REQUIREMENT: Render the data below as a numbered list, starting at the line containing "Image resolution: width=1316" and going down through the line containing "point(194,550)", both included. Leave out any blank lines.
=== DATA SECTION ===
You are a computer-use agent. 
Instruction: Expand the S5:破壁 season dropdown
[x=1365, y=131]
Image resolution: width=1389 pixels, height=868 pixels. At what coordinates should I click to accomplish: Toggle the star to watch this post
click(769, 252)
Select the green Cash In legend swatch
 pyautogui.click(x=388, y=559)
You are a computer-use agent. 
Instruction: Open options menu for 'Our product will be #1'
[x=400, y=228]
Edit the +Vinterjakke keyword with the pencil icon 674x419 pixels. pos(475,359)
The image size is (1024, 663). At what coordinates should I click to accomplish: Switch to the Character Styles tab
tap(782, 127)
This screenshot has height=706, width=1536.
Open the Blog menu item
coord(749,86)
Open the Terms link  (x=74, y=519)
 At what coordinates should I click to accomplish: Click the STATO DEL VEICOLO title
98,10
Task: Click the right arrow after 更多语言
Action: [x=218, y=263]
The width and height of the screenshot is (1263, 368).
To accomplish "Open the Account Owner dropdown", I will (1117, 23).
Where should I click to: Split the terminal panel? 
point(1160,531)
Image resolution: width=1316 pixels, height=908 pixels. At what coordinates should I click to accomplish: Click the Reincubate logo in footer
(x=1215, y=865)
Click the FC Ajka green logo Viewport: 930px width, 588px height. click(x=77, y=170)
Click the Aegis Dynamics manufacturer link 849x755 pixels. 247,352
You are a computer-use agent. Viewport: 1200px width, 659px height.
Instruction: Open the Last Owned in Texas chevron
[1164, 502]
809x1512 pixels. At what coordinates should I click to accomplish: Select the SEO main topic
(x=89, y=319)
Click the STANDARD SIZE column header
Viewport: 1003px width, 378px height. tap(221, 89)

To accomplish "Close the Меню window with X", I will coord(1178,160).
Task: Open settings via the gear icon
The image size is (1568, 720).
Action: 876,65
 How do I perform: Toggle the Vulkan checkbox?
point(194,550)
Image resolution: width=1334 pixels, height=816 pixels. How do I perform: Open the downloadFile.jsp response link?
===
RESPONSE TO THIS TASK:
1. Image resolution: width=1316 pixels, height=908 pixels. At what coordinates should I click to accomplish: Click the Reincubate logo in footer
2. (x=1215, y=865)
3. Click the FC Ajka green logo Viewport: 930px width, 588px height. click(x=77, y=170)
4. Click the Aegis Dynamics manufacturer link 849x755 pixels. 247,352
5. You are a computer-use agent. Viewport: 1200px width, 659px height.
6. Instruction: Open the Last Owned in Texas chevron
7. [1164, 502]
8. 809x1512 pixels. At what coordinates should I click to accomplish: Select the SEO main topic
9. (x=89, y=319)
10. Click the STANDARD SIZE column header
11. Viewport: 1003px width, 378px height. tap(221, 89)
12. To accomplish "Close the Меню window with X", I will coord(1178,160).
13. Task: Open settings via the gear icon
14. The image size is (1568, 720).
15. Action: 876,65
16.  How do I perform: Toggle the Vulkan checkbox?
17. point(194,550)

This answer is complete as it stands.